-- Task description --
After finding the line with "EL NOSTRE NEWSLETTER (81, 1766)" in the data below, set down exactly each line through the one with "Blue Aventurine - Rough (794, 656)", inclusive, and stop there.

-- Dataset items --
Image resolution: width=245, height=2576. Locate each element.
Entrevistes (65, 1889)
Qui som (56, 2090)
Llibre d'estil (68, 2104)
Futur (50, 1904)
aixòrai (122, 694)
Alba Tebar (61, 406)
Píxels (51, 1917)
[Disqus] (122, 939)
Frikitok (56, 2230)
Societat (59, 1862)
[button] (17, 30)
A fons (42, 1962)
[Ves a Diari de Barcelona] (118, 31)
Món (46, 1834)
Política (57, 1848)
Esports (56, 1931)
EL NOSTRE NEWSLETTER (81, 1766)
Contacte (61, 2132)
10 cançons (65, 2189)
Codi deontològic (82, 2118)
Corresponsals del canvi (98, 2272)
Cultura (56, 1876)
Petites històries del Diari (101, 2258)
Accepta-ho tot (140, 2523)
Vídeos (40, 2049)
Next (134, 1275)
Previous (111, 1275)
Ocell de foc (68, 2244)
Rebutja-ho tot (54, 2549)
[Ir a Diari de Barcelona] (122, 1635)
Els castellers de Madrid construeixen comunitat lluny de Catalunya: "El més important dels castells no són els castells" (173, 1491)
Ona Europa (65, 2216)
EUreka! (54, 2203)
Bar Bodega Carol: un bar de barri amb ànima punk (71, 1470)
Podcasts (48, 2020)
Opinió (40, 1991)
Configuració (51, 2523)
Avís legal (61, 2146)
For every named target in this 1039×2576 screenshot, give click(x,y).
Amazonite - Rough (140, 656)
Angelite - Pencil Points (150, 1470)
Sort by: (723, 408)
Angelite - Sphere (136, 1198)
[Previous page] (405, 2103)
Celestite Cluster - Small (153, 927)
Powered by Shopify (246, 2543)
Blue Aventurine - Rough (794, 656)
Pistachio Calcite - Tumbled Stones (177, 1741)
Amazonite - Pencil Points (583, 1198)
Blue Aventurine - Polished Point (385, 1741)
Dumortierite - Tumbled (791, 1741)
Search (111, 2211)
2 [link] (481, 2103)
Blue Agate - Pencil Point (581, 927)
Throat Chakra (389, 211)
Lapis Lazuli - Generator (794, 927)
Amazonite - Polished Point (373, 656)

-- Exercise response --
EL NOSTRE NEWSLETTER (81, 1766)
Contacte (61, 2132)
10 cançons (65, 2189)
Codi deontològic (82, 2118)
Corresponsals del canvi (98, 2272)
Cultura (56, 1876)
Petites històries del Diari (101, 2258)
Accepta-ho tot (140, 2523)
Vídeos (40, 2049)
Next (134, 1275)
Previous (111, 1275)
Ocell de foc (68, 2244)
Rebutja-ho tot (54, 2549)
[Ir a Diari de Barcelona] (122, 1635)
Els castellers de Madrid construeixen comunitat lluny de Catalunya: "El més important dels castells no són els castells" (173, 1491)
Ona Europa (65, 2216)
EUreka! (54, 2203)
Bar Bodega Carol: un bar de barri amb ànima punk (71, 1470)
Podcasts (48, 2020)
Opinió (40, 1991)
Configuració (51, 2523)
Avís legal (61, 2146)
For every named target in this 1039×2576 screenshot, give click(x,y).
Amazonite - Rough (140, 656)
Angelite - Pencil Points (150, 1470)
Sort by: (723, 408)
Angelite - Sphere (136, 1198)
[Previous page] (405, 2103)
Celestite Cluster - Small (153, 927)
Powered by Shopify (246, 2543)
Blue Aventurine - Rough (794, 656)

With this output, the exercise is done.